(Records from a dataset)
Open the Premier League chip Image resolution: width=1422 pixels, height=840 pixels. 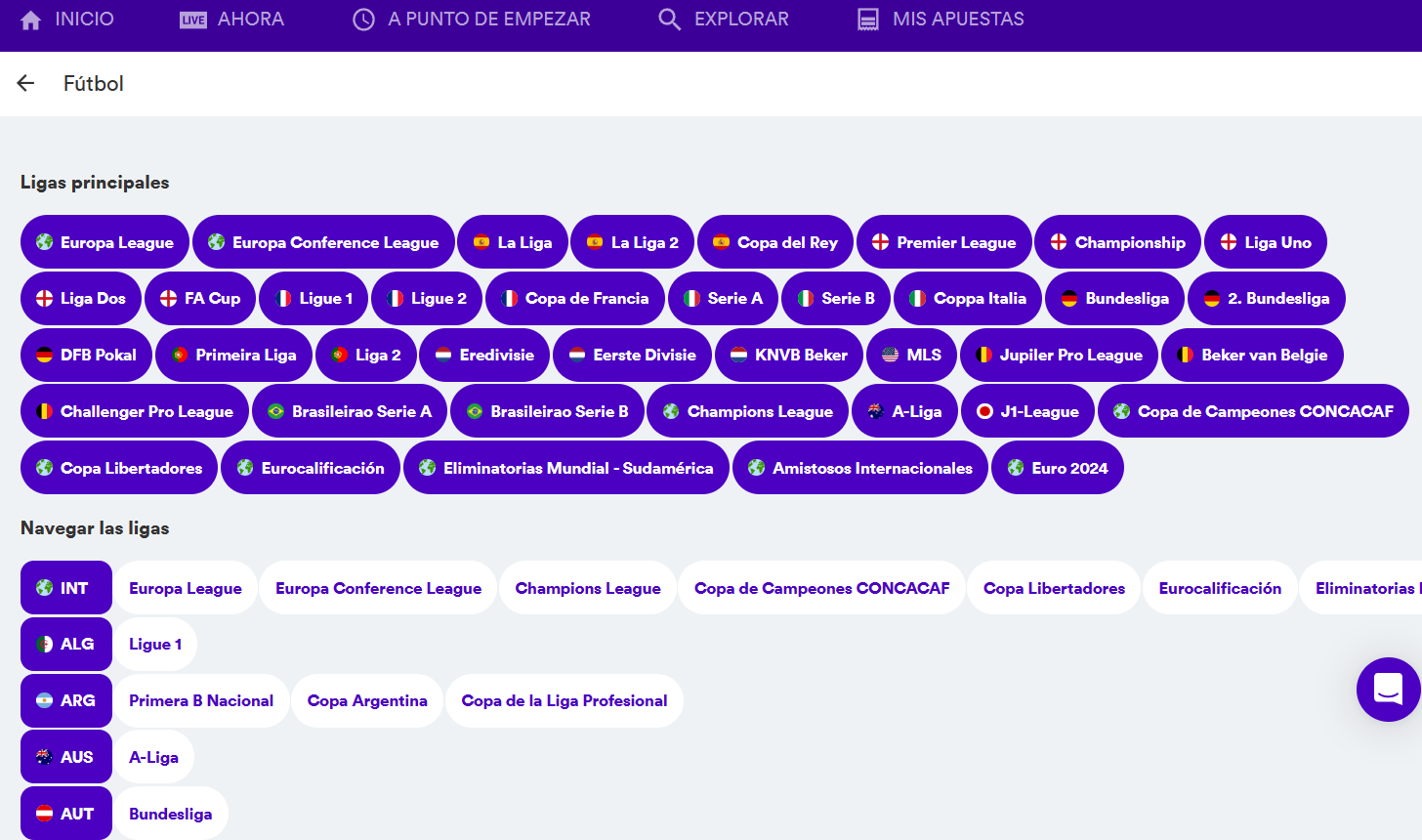click(x=943, y=242)
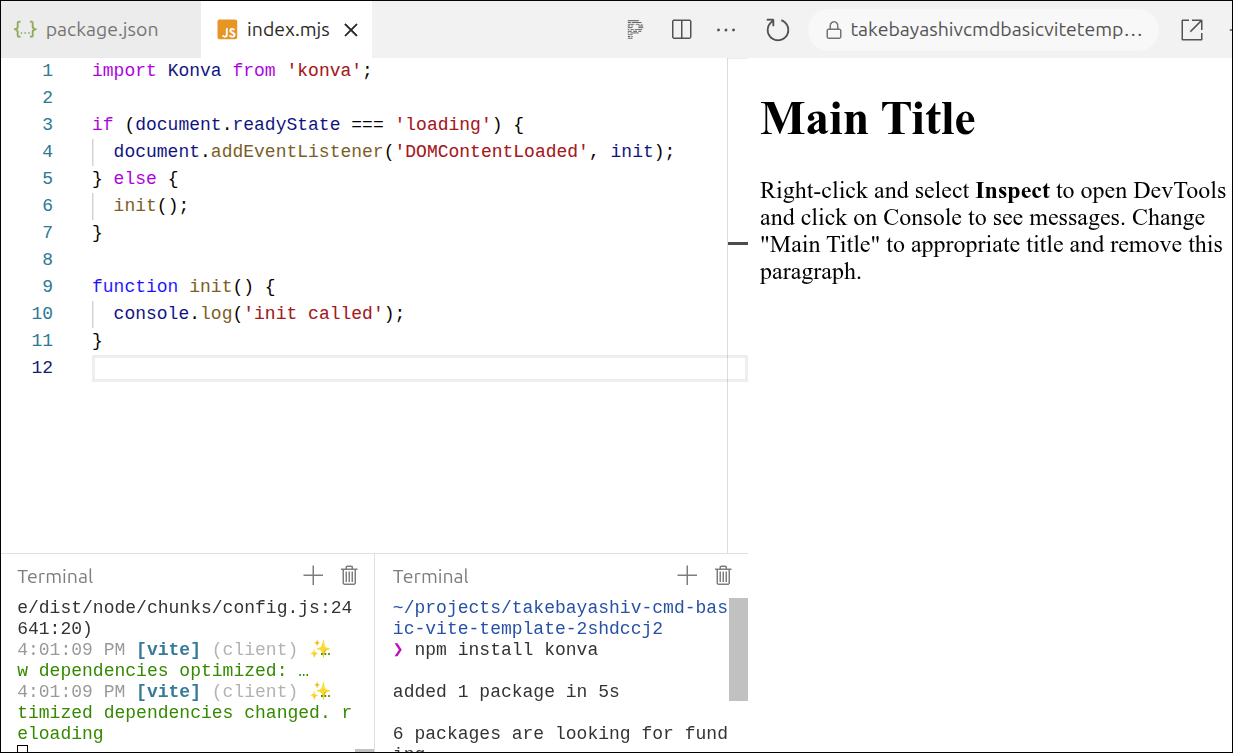Click the divider handle between editor and preview

(737, 243)
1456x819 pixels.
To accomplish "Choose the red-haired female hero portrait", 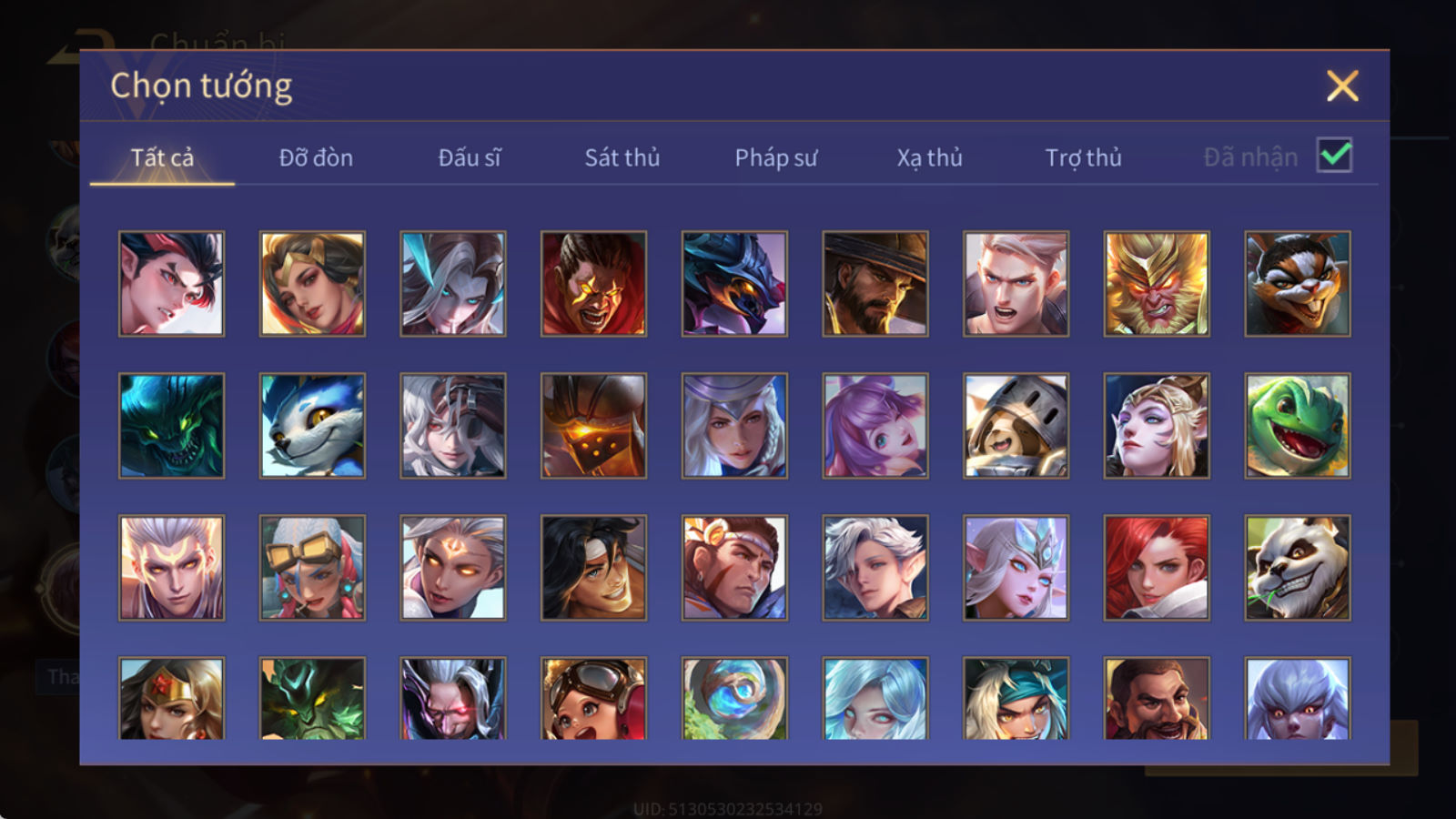I will [x=1157, y=568].

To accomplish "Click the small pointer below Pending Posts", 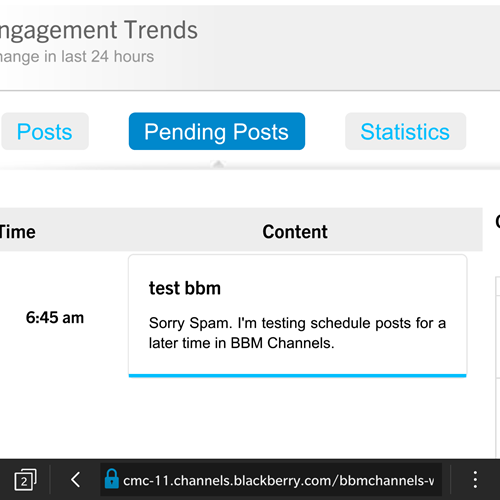I will (218, 164).
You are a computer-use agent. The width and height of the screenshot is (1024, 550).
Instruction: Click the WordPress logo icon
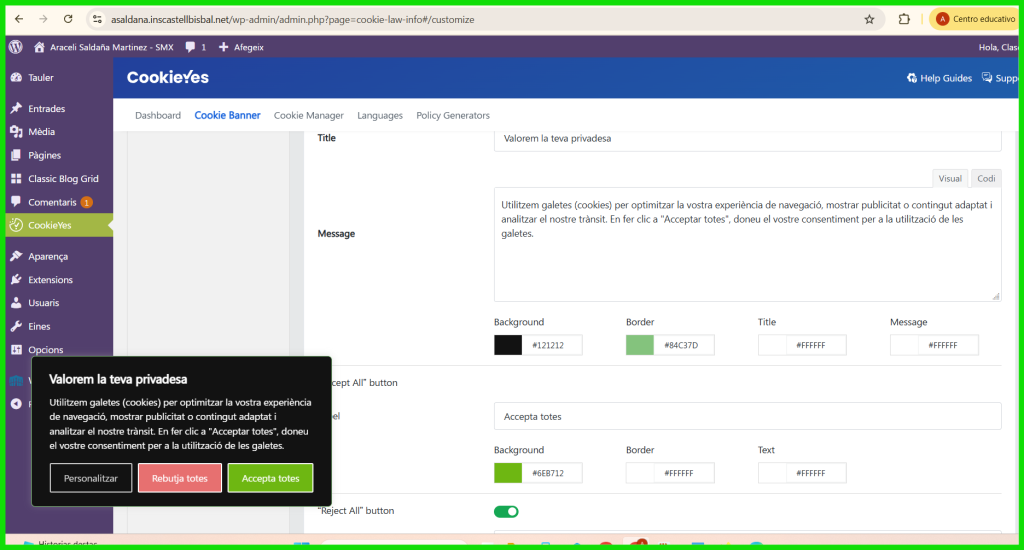[x=15, y=47]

• Aim of the exercise: Only the lines from the line with "You are a computer-use" through the end of the entries above, copied exactly and with both ends included, belong in the response; the pictures do not.

• Finished task:
You are a computer-use agent. The width and height of the screenshot is (1024, 550).
Instruction: Click the WordPress logo icon
[x=15, y=47]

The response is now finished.